Exercise objective =
Switch "Economy" to "Settings" in the material, starting with the line that contains "The height and width of the screenshot is (455, 792)." and going on through the line that contains "point(631,106)". Give back only those lines, with nothing else changed.

Data lines =
++++++

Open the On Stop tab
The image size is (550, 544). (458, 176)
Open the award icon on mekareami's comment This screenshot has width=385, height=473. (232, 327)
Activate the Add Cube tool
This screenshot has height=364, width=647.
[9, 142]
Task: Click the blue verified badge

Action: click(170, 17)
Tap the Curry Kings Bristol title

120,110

++++++

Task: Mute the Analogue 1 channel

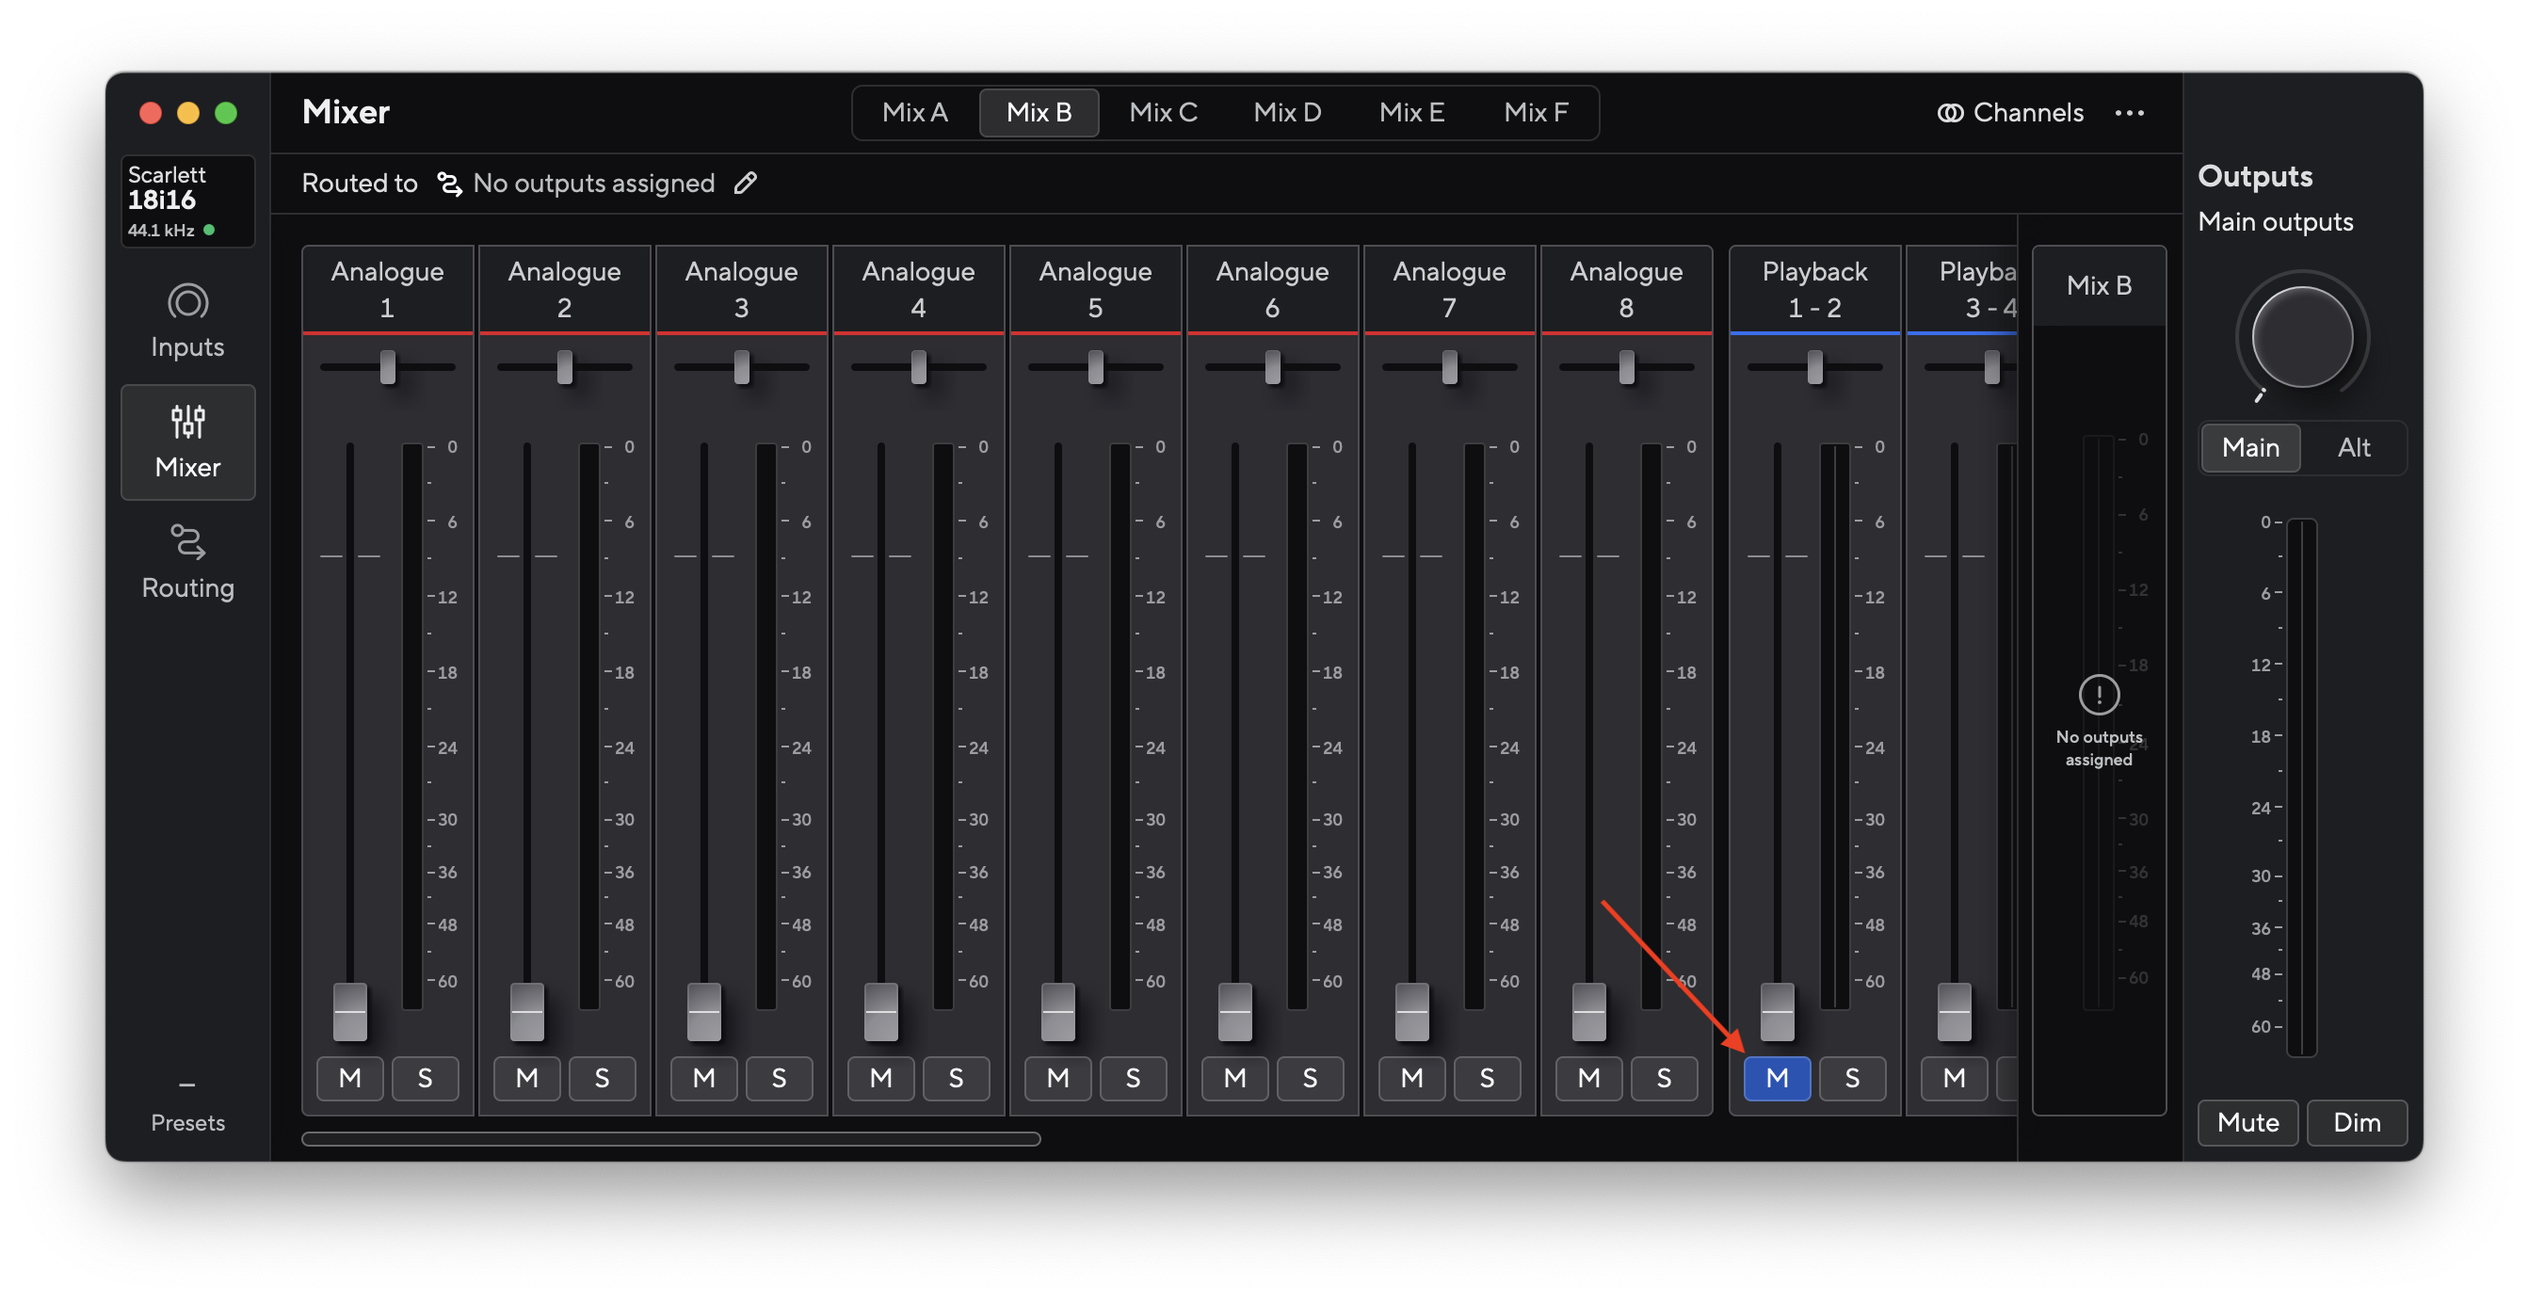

++++++

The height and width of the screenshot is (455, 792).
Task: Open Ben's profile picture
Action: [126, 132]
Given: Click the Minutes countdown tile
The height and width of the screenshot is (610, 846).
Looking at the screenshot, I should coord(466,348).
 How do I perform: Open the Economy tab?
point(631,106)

++++++

Task response =
The height and width of the screenshot is (455, 792).
Task: Open Ben's profile picture
Action: [126, 132]
Given: Click the Minutes countdown tile
The height and width of the screenshot is (610, 846).
Looking at the screenshot, I should coord(466,348).
 How do I perform: Open the Settings tab?
point(631,106)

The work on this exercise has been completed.